Antipsychotic drugs increase Neuregulin1β1 serum levels in first-episode drug-naïve patients and chronic schizophrenia with suggestions for improving the treatment of psychotic symptoms.

BACKGROUND

Neuregulin1 (NRG1) plays a role in neuronal migration, regulation of synaptic plasticity, and neural survival, and has been considered to be among the candidate genes for schizophrenia. This study focused on the variations in serum NRG1β1 levels following antipsychotic treatment and the relationship between NRG1β1 levels and improvements in psychotic symptoms among first-episode drug-naïve (FEDN) patients and patients with chronic schizophrenia.

METHODS

A total of 100 patients with schizophrenia were recruited and compared with 79 matched healthy controls.
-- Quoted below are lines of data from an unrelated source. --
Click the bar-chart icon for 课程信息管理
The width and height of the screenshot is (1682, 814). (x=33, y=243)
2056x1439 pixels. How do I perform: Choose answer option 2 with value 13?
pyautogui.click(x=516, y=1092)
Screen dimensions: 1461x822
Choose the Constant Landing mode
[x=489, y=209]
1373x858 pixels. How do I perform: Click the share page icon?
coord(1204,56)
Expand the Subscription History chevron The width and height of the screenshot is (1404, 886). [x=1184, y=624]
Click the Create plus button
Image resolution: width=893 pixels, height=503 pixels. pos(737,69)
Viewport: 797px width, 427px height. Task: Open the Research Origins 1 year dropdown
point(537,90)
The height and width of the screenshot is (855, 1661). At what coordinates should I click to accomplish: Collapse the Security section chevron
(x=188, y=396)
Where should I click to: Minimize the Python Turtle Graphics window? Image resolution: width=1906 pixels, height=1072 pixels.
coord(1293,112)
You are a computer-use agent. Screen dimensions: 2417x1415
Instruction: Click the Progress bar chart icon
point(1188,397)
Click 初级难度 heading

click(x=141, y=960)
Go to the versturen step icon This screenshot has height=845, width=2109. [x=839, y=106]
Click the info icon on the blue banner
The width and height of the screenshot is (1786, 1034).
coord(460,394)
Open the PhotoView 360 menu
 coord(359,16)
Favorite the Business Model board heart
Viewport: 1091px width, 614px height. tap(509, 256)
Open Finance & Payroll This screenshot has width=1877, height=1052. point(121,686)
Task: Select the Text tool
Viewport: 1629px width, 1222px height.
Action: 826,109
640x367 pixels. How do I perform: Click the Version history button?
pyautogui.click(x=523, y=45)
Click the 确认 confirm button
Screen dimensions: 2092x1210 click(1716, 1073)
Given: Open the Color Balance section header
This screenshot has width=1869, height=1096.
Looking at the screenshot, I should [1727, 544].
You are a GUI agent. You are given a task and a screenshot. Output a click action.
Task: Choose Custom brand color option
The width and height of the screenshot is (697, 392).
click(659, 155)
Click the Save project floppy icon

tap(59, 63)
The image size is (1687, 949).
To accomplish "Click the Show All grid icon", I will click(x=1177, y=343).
All patients had been drug-naïve for at least four weeks. Serum NRG1β1 levels and positive and negative syndrome scale (PANSS) scores were measured at baseline and after four weeks. Serum NRG1β1 levels were measured using sandwich enzyme-linked immunosorbent assays (ELISAs).

RESULTS

Baseline NRG1β1 levels were significantly lower in patients with schizophrenia than in healthy controls. NRG1β1 levels increased significantly following antipsychotic treatment. NRG1β1 levels gradually increased with declining PANSS scores and its three subscales during antipsychotic therapy. The levels of NRG1β1 increased significantly in responders after four weeks of treatment, although nonresponders showed no such effect. Correlation analyses showed that the levels of NRG1β1 were negatively correlated with the duration of illness and positively correlated with improvement in symptoms.

CONCLUSION

The levels of serum NRG1β1 and the therapeutic effects gradually increased following treatment, indicating that NRG1β1 may be an indicator of therapy, and that it may also be associated with the pathophysiological mechanism causing schizophrenia, although this possible pathway requires further investigation.